For this exercise, please find the lines in the entries that include the word "button" and copy them.
(DATA SUPPLIED Opens)
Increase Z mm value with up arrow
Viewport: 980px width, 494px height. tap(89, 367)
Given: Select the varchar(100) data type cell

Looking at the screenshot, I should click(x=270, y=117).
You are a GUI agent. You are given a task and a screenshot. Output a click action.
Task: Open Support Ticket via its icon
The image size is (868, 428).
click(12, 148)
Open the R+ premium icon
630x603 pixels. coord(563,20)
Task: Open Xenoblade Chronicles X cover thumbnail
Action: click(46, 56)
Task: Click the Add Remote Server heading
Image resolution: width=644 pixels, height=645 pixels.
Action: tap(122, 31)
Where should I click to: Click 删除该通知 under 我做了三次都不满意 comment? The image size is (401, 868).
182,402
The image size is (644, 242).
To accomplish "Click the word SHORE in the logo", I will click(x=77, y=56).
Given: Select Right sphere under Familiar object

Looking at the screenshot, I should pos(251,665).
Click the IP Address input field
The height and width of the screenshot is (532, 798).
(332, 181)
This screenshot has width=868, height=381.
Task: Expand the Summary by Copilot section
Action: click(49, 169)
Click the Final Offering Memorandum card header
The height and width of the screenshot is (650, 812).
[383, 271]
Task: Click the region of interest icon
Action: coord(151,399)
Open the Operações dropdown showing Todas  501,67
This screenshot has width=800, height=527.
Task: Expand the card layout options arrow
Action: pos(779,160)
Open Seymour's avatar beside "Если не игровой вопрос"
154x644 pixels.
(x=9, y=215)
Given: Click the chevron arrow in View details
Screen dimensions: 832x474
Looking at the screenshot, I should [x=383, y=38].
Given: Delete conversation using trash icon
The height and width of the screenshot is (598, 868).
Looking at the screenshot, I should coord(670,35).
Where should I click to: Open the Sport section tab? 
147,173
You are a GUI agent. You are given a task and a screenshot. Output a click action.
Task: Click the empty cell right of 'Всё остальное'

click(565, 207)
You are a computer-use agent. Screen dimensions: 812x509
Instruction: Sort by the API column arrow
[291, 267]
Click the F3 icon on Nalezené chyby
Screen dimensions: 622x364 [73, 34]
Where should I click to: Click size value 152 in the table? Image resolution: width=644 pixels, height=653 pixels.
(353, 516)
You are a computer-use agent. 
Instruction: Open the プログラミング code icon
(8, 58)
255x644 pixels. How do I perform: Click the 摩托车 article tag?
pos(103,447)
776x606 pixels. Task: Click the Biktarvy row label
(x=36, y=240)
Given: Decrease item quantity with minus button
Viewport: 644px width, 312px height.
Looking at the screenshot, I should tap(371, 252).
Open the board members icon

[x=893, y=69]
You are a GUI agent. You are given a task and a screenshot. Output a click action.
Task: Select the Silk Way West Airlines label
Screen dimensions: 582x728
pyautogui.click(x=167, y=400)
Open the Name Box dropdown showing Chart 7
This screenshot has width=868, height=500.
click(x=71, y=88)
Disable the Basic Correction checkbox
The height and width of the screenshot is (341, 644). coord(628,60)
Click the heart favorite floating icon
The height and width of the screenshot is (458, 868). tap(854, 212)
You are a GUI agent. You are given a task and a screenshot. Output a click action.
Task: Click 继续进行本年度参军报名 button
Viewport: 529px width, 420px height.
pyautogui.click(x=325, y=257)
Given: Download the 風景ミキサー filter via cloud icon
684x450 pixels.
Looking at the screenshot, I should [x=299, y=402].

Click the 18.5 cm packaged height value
(DATA SUPPLIED Closes)
● **SOLUTION TO THE EXERCISE**:
Given: Decrease item quantity with minus button
Task: Click 继续进行本年度参军报名 button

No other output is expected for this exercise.